→ Problem to solve
Pick out and copy each line in the entries below that contains the word "will".

→ Information shown
+ + + +

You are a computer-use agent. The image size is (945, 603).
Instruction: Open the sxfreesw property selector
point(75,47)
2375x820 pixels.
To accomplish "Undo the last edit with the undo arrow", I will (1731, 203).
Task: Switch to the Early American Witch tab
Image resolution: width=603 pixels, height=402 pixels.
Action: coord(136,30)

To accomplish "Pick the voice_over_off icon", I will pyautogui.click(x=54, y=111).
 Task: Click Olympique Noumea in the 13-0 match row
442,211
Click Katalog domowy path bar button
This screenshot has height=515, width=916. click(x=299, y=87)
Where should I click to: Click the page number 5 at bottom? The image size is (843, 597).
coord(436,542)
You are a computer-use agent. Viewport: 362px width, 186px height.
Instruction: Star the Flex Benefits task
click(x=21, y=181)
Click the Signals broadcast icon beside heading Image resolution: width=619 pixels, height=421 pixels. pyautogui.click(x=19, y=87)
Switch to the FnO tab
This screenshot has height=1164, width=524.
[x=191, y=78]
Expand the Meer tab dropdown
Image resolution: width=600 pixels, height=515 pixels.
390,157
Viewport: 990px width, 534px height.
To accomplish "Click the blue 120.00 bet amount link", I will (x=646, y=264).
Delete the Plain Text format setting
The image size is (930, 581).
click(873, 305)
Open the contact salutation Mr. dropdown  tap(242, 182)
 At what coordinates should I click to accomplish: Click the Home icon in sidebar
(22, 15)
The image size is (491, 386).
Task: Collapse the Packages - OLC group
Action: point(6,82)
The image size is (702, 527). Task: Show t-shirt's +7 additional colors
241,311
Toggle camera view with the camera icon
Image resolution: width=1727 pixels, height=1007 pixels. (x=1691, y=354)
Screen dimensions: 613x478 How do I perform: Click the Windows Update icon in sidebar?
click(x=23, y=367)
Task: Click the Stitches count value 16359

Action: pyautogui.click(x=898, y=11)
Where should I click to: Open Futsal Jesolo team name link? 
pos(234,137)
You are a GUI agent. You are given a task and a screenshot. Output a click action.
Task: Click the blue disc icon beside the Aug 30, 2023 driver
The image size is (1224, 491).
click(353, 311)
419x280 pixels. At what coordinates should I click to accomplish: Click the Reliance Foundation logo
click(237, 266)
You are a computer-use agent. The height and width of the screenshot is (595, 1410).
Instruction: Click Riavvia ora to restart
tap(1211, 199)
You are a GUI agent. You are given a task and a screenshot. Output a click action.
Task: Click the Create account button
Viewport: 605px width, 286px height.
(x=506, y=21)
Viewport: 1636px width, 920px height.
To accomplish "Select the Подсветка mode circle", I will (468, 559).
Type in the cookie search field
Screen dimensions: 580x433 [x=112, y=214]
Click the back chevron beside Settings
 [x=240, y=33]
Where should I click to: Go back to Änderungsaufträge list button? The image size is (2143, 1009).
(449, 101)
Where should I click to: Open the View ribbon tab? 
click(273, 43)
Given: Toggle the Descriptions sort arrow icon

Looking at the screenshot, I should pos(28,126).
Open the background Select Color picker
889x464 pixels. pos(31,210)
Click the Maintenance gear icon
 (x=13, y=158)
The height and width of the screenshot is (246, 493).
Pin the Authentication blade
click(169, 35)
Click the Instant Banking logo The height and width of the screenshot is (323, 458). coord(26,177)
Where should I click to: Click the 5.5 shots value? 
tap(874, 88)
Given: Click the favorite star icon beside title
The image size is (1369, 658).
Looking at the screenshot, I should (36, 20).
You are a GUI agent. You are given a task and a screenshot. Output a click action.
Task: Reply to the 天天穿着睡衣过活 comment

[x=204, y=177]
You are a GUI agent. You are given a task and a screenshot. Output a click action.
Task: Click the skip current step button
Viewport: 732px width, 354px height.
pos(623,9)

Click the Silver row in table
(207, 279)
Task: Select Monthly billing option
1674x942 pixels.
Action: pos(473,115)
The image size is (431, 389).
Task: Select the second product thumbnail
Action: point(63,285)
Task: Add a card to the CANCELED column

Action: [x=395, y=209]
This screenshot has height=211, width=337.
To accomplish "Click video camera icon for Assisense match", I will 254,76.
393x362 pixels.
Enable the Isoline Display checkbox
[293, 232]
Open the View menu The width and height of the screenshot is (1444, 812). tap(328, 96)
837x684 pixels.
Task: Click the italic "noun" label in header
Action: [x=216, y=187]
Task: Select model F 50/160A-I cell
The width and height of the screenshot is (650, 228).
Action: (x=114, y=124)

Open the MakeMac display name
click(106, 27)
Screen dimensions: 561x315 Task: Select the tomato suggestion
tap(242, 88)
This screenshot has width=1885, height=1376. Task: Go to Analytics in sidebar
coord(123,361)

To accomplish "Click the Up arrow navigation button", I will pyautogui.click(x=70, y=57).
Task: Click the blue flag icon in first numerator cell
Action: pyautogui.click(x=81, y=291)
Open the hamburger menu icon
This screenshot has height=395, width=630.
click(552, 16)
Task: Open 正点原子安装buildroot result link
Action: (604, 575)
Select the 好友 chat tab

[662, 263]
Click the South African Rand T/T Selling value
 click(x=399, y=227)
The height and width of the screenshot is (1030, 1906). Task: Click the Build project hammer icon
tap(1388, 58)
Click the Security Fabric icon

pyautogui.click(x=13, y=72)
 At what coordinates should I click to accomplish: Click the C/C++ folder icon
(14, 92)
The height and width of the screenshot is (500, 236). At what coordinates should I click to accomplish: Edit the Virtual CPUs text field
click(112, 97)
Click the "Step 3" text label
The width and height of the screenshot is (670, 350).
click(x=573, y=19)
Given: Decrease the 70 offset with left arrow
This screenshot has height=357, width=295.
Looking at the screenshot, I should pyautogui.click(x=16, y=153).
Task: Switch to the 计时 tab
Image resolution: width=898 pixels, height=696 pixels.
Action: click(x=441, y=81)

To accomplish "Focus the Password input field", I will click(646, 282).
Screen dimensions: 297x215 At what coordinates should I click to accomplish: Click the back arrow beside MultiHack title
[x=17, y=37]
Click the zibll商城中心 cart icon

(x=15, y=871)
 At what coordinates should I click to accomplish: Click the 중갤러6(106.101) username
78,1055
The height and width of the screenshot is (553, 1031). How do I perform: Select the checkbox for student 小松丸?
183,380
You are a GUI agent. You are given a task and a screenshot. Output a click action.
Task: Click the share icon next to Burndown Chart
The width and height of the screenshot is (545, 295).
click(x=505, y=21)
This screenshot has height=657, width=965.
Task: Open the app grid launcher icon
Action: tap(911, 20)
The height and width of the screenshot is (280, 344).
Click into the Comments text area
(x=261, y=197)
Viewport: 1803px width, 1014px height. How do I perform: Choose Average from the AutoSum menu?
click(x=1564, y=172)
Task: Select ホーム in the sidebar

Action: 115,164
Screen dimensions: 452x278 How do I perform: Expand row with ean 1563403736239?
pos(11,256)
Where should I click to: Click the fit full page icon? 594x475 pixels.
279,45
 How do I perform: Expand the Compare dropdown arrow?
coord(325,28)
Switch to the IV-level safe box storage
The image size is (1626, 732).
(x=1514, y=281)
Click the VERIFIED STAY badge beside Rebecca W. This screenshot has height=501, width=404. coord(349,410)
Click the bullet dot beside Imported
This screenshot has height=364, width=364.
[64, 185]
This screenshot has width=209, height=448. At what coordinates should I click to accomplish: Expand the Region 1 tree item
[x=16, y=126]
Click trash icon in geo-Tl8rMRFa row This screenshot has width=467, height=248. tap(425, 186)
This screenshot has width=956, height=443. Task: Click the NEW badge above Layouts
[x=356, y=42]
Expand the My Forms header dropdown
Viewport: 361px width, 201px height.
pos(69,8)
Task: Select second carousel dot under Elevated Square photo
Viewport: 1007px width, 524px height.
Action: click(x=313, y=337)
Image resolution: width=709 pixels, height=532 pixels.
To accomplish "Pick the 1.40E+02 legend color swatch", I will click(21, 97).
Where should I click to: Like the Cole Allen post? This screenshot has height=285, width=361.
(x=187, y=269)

+ + + +

→ Full response
To accomplish "Undo the last edit with the undo arrow", I will (1731, 203).
To accomplish "Pick the voice_over_off icon", I will pyautogui.click(x=54, y=111).
To accomplish "Click the blue 120.00 bet amount link", I will (x=646, y=264).
To accomplish "Select the Подсветка mode circle", I will (468, 559).
To accomplish "Click video camera icon for Assisense match", I will 254,76.
To accomplish "Click the Up arrow navigation button", I will pyautogui.click(x=70, y=57).
To accomplish "Focus the Password input field", I will click(646, 282).
To accomplish "Pick the 1.40E+02 legend color swatch", I will click(21, 97).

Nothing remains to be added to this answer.